Stuttgarter Transferpolitik Der VfB hofft auf Milik

Thomas Haid, 20.11.2012 11:02 Uhr

Stuttgart - In diesen Tagen merkt Fredi Bobic wieder einmal, was für eine gefragte Adresse der VfB Stuttgart nach wie vor ist. Der erste Berater meldet sich bei ihm am Telefon, der zweite schickt dem Manager eine E-Mail, und der dritte schaut gleich persönlich vorbei, um einen Spieler anzubieten, der im Januar verpflichtet werden könnte.
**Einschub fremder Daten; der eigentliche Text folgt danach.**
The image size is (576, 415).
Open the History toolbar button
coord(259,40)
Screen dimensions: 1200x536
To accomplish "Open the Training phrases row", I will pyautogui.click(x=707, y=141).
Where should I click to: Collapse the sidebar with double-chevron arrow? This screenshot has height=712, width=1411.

Dabei hat Bobic seinen Wunschkandidaten für die Wintertransferperiode schon länger im Blick: Arkadiusz Milik, der in Europa als großes Talent gilt (die StZ berichtete). „Es ist so, dass wir in dieser Sache bereits unheimlich viel unternommen haben, doch es wird nicht einfach, den Wechsel jetzt auch zu realisieren“, sagt Bobic.

Auf einen Vorteil hofft er aber, weil der VfB der erste internationale Club war, der an den 18-jährigen Stürmer von Gornik Zabrze herangetreten ist. Eine Delegation hat die Eltern von Milik sogar schon vor Ort in Polen besucht, um ihnen die Perspektiven aufzuzeigen, die ihr Sohn in Stuttgart hätte. Ob das jedoch den Ausschlag gibt, weiß Bobic nicht. Für ihn „ist das Rennen offen“.
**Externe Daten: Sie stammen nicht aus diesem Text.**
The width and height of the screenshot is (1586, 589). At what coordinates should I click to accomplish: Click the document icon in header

Die Beratersituation von Milik ist ein zusätzliches Erschwernis

Wenigstens hat seine Vereinsführung signalisiert, dass für den Fall der Fälle etwas Geld zur Verfügung stehen würde. Die Ablöse würde wohl zwischen drei und vier Millionen Euro betragen, nachdem Milik seinen Marktwert ­zuletzt durch die drei Berufungen in die A-Nationalmannschaft seines Landes deutlich steigern konnte. Zudem hat er in zwölf Ligaspielen für Zabrze schon sechsmal getroffen. Dadurch sind dann auch andere Vereine auf ihn aufmerksam geworden wie Borussia Dortmund, der FC Schalke und der FC Everton. „Das ist angesichts der Entwicklung nur normal“, sagt Bobic.
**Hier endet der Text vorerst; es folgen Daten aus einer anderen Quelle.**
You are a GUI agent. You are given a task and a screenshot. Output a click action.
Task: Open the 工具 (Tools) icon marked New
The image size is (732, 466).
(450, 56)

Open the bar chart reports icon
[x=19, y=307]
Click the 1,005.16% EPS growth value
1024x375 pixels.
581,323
Ein zusätzliches Erschwernis ist die Beratersituation von Milik, für den zumindest zwei Agenten tätig sind. Von denen hat dann jeder ein spezielles Interesse und einen speziellen Clubfavoriten. Gerade sei in das Pokerspiel ein bisschen Ruhe eingekehrt, sagt Bobic. Es ist aber nur die Ruhe vor der nächsten Verhandlungsrunde, die dann vielleicht schon die letzte ist.